A live 30-minute online chat will begin at 12:30 P.M. Eastern on Wednesday, November 28 with editor and tech maven Mark Frauenfelder of boing boing and MAKE magazine, who will discuss what you might do with a 3D printer, a machine that can copy the specs from a digital computer file to fabricate a solid object layer by layer.

Frauenfelder will answer questions about whether 3D printers will become a revolutionary new technology like the personal computer or smart phone, or remain a toy for hobbyists. Will a 3D printer ever be able to function as a digital hardware store, printing out new parts as needed? An alternative scenario: It might just spit out cheap plastic tchotchkes. The theme of this chat was inspired by a skeptical blog post by Scientific American senior editor Gary Stix, which drew several contrary reader responses. We invite you to post chat questions in advance below.

Live Chat Weds. 12:30 P.M. EST on What Good Is a Home 3D Printer?


  1. One good thing to bring up on the chat would be yesterday’s post about the finite commodities on planet earth: 

  2. One can make Minecraft Creepers and Portal Companion Cubes with them. Beyond that, the occasional prototype of a product under development. 

    1. Pretty much, most of the fun in 3D printing is learning and building a CNC type robot. the actual printing of trinkets off thingiverse is impressive for friends and visitors, but as a consumer product it’s not as useful as say a laser printer. for prototyping it’s great, but again, if you’re the type of person whose prototyping designs, it’s childs play to buy a kit and build one for 1/5 the price, customised to your needs.

      1. On the other end of that spectrum, if you are a 3D designer/modeler, there’s plenty to do with a 3D printer, but you’re less likely to want to involve yourself in the actual printing aspect as far as tinkering with and troubleshooting problems with the printing process. I fall into this camp and would much rather just send my designs to shapeways or something that gives me better prints with no hassle and in more materials such as metal and ceramic. I don’t see myself being in the market for a home printer to produce my prints for a long time.
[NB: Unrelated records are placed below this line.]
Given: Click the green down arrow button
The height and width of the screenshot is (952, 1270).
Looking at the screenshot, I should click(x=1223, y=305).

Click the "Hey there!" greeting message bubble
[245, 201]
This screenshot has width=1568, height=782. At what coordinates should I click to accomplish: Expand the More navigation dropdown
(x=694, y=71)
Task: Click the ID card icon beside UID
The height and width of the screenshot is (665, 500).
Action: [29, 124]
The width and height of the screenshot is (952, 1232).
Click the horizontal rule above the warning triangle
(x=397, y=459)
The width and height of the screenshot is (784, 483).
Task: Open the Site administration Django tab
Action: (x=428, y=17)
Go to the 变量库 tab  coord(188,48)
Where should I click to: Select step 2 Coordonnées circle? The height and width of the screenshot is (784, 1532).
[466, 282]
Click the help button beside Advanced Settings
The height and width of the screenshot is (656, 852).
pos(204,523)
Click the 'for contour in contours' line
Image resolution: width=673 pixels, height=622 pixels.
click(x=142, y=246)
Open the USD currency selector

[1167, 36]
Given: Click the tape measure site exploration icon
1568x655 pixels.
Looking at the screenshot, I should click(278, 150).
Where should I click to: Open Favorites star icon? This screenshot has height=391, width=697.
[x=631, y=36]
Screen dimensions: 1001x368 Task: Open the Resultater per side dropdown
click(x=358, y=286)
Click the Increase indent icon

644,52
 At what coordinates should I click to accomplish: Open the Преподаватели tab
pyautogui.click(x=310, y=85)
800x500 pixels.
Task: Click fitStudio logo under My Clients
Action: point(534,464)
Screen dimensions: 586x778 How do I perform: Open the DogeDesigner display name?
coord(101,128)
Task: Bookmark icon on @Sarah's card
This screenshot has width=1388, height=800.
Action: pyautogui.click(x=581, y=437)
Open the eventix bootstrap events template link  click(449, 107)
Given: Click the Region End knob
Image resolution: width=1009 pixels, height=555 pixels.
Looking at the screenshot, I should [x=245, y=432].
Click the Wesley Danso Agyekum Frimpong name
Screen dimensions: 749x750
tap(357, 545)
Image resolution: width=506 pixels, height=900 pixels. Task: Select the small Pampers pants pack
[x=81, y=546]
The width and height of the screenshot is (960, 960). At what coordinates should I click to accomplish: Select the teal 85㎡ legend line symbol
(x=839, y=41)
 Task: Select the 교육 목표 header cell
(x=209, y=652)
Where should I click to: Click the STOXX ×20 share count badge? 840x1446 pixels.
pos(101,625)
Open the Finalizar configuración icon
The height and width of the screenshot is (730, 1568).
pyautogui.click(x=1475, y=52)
  3. There is an apocryphal story that comes to mind.   According to one version, Queen Victoria reportedly asked Michael Faraday what good wa electricity (which seemed to be no more than a novelty at the time).   Faraday is said to have replied, “Madam, what good is a  newborn baby?”

  4. Frauenfelder will answer questions about whether 3D printers will become a revolutionary new technology like the personal computer or smart phone, or remain a toy for hobbyists.

    I’d say that the guy who printed out a lower receiver for an AR-15 has already provided one answer for that question.

  5. Is it me or is there an increasing dichotomy between these increasingly technical BB posts and past items with interesting and useful info or stories? Do I have to be a “maker” or über geek to relate? It’s more ex-clusive (negatively) than I think editors realize. I’m not about to buy a 3D printer and I’m not ever going to “mod” an Arduino micro controller, so should I stop reading BB? It’s worth noting that many loyal readers are not necessarily making a living off Internet memes and Etsy shops.

    1. Mentioning the SA article and a review of 3D printers hardly seems ‘overly technical’ to me.  Granted, I’m never going to buy one, but that doesn’t mean I’m not interested in an overview of where the tech is going.  (I’m not particularly interested in the music posts either, but that doesn’t mean I want them to stop for everyone else.)

      A quick check of my RSS feed reveals that at time of writing, of the thirty stories showing, two are about maker tech.  (Yes, one data point is not a sample, but it doesn’t seem like a great hardship for me to just skip those two.)

    2. I’ve been reading Boing Boing for years and there’s always been a mix of tech, news, editorials, reviews, etc… I thought it had actually become less tech-centric. I think it’s a good mix though and there are several editors and guest editors that bring a lot of diversity to the table. There are filter/category links at the top that you can use if you wish to only see certain stuff. If you don’t like the blog, then you already answered your own question. Whats the point of your post?

  6. @Mark Frauenfelder : How did you come to choose those specific 3D printers to review in this “Comprehensive” Guide of yours? @Scientific American: How did you come to decide that Mark Frauenfelder is a knowledgeable 3d printing expert to talk to the SA community?   @Gary Stix : You still got it going on.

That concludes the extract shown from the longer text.